Umar bin Abdul Aziz rahimahullah
mengatakan, “Sesungguhnya, orang-orang terdahulu (para ulama salaf,
-red.) diam karena ilmu. Mereka pun menahan diri (dari sesuatu) karena
mata hati yang tajam. Sungguh, mereka lebih mampu meneliti (sebuah
masalah) kalau mereka mau melakukannya.”
Ibnu Rajab rahimahullah
mengatakan, “Sungguh, banyak orang belakangan yang tertipu dengan hal
ini. Mereka menyangka bahwa siapa yang banyak bicara, debat, dan
perbantahannya dalam masalah agama, berarti dia lebih berilmu. Ini
adalah murni kebodohan.
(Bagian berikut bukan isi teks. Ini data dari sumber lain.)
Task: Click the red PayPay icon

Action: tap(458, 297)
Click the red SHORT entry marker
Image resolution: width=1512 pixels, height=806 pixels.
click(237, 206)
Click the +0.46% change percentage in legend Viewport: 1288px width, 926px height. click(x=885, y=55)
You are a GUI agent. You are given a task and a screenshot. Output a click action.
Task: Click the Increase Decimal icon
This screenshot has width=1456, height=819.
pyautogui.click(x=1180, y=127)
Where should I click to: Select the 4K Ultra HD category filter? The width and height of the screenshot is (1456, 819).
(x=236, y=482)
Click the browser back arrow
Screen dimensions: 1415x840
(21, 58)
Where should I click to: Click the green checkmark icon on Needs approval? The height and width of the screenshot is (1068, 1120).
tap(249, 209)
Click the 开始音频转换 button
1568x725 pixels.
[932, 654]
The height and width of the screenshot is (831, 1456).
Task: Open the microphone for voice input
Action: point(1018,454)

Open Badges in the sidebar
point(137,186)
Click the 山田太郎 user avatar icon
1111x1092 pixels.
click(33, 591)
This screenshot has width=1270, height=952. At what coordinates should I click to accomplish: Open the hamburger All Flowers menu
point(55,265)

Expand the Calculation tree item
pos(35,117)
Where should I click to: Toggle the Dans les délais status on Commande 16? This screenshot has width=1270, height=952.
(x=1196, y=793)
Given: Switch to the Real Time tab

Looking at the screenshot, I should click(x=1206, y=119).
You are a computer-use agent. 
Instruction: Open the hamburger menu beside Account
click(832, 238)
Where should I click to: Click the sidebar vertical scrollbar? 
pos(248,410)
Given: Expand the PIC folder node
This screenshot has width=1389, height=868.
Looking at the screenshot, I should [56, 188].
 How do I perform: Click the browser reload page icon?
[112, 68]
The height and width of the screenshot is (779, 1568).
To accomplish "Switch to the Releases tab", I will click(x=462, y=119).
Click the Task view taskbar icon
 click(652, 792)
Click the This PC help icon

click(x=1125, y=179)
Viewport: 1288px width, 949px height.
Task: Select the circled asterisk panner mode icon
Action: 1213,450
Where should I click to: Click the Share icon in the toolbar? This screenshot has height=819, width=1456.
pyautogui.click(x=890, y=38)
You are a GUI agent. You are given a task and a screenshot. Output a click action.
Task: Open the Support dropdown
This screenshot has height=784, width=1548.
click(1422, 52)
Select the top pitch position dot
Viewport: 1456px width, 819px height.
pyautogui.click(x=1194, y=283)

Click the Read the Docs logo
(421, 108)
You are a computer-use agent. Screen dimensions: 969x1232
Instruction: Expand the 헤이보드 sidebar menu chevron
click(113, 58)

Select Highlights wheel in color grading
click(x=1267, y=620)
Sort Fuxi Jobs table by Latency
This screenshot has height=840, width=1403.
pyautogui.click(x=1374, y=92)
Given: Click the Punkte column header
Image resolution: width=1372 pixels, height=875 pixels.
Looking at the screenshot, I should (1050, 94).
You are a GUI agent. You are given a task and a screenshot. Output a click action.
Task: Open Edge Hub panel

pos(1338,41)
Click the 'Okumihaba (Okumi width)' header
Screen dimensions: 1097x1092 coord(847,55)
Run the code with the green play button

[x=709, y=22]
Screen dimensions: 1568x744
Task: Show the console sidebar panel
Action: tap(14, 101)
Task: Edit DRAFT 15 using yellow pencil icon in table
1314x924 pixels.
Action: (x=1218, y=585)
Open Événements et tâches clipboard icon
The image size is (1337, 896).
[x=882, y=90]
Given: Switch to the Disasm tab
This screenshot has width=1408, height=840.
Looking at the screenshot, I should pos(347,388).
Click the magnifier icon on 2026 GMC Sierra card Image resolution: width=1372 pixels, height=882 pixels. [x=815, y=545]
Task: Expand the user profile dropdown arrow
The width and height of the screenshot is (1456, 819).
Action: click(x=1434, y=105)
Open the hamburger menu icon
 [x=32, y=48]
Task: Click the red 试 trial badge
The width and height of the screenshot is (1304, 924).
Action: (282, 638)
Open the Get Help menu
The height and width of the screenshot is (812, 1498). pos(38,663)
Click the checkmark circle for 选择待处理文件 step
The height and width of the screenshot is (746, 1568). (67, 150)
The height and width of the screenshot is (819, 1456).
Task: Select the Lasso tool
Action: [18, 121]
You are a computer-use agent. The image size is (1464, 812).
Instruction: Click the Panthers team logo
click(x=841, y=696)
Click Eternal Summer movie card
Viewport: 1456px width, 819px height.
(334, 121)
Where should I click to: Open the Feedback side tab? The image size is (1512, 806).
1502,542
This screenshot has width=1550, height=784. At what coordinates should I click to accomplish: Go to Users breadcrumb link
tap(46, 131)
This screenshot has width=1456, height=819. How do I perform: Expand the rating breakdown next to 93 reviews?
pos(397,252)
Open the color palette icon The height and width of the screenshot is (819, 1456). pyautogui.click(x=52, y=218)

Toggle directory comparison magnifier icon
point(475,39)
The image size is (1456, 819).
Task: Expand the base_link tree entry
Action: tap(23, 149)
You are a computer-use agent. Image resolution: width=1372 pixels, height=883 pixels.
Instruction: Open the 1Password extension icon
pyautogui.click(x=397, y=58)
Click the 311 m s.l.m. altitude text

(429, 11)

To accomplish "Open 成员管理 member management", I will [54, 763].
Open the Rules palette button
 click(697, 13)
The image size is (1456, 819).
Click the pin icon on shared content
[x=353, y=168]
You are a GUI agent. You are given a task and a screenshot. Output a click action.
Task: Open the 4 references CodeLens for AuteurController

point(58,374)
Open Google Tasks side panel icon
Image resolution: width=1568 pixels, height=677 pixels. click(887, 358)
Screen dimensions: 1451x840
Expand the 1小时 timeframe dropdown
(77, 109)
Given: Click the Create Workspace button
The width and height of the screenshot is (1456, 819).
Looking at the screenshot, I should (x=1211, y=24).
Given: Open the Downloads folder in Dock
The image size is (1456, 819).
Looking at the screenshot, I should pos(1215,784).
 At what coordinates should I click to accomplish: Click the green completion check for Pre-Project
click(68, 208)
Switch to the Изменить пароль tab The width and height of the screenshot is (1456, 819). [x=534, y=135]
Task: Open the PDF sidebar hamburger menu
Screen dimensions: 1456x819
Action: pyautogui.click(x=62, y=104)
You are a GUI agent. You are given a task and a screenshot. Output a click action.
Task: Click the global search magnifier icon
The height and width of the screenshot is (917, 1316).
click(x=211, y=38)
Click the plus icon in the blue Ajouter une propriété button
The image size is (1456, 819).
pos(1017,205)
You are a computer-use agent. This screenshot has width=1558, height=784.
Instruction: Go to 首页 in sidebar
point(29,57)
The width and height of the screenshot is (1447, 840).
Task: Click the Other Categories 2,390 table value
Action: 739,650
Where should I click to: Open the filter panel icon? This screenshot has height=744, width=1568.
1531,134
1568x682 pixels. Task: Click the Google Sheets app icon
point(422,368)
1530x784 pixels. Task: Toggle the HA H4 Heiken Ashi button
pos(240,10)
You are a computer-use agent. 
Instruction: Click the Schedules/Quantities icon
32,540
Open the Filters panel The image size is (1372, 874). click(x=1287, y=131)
Lihatlah para sahabat senior dan ulama mereka,
seperti Abu Bakar, Umar, Ali, Mu’adz, Ibnu Mas’ud, dan Zaid bin Tsabit
radhiyallahu ‘anhum. Betapa sedikit ucapan mereka dibandingkan dengan
ucapan Ibnu Abbas radhiyallahu ‘anhuma, padahal mereka lebih berilmu.
Ucapan generasi setelah tabi’in pun lebih banyak daripada ucapan
generasi sahabat, padahal generasi sahabat lebih berilmu. Ucapan
generasi setelah tabi’in pun lebih banyak daripada ucapan generasi
tabi’in, padahal generasi tabi’in lebih berilmu. Jadi, ilmu bukan karena
banyaknya riwayat dan ucapan, melainkan cahaya yang diletakkan di
kalbu. Dengan cahaya itu, seorang hamba akan mengenal dan bisa
membedakannya dengan kebatilan….”
(Lammud Durril Mantsur minal Qaulil Ma’tsur, hlm. 82-83)
Sumber: Majalah Asy Syariah no. 88/VII/1433 H/2012, rubrik Permata Salaf.